- About this task
Starting with the line containing "Instruction: Click info" and going on through the line containing "Click thumbs up for translation", return the lines of the data below exactly, and only those.

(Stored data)
--- START ---

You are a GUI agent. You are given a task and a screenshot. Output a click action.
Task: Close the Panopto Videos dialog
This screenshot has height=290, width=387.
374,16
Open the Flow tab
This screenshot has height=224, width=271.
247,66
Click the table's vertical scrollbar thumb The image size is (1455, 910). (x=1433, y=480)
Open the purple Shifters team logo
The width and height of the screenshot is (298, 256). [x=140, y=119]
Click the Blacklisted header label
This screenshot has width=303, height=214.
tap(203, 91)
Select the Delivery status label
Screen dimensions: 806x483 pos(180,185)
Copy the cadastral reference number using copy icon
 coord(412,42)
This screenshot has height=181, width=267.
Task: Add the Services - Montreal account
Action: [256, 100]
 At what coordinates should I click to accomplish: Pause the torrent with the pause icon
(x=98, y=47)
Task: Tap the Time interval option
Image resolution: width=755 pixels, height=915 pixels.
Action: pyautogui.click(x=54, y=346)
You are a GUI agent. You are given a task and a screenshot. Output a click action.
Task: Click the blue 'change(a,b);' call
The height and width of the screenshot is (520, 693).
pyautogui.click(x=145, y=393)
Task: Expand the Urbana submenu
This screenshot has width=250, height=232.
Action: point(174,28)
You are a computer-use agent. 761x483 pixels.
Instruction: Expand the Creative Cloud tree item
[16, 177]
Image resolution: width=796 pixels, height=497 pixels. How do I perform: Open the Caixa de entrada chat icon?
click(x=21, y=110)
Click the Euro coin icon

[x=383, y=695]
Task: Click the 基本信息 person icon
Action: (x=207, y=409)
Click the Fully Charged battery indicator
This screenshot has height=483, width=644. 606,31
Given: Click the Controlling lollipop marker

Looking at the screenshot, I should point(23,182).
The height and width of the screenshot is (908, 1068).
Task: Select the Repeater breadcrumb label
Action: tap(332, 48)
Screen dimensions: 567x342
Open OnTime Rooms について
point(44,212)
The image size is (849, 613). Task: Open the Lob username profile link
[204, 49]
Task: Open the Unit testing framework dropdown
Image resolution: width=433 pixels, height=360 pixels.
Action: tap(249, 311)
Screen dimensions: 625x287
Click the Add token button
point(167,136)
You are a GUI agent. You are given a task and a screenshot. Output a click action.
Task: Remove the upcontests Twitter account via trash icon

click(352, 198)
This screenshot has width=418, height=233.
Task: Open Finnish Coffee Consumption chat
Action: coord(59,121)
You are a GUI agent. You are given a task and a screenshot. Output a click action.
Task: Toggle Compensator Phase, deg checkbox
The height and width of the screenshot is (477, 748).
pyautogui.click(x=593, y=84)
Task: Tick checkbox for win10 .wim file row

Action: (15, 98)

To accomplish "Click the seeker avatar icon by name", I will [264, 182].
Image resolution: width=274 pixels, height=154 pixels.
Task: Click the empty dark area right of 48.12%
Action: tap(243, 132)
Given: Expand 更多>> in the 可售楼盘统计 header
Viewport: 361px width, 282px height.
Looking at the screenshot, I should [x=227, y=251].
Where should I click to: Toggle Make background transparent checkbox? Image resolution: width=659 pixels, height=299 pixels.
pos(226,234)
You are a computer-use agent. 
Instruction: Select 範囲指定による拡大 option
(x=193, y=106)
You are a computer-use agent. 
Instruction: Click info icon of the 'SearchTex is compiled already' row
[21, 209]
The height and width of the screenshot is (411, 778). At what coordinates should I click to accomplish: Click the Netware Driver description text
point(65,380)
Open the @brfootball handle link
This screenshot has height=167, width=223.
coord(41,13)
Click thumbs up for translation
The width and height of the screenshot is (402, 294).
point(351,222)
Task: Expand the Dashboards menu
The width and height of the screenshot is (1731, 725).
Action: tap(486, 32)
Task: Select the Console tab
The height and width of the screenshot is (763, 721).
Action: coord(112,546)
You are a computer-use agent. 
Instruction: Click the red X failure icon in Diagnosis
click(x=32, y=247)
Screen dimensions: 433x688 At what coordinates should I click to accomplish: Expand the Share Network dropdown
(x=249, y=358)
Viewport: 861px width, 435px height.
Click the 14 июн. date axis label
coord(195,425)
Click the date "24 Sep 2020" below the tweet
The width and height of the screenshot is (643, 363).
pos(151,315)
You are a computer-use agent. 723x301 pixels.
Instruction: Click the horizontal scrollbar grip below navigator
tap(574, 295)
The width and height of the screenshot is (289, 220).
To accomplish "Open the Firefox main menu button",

--- END ---

- Answer for this exercise
Instruction: Click info icon of the 'SearchTex is compiled already' row
[21, 209]
The height and width of the screenshot is (411, 778). At what coordinates should I click to accomplish: Click the Netware Driver description text
point(65,380)
Open the @brfootball handle link
This screenshot has height=167, width=223.
coord(41,13)
Click thumbs up for translation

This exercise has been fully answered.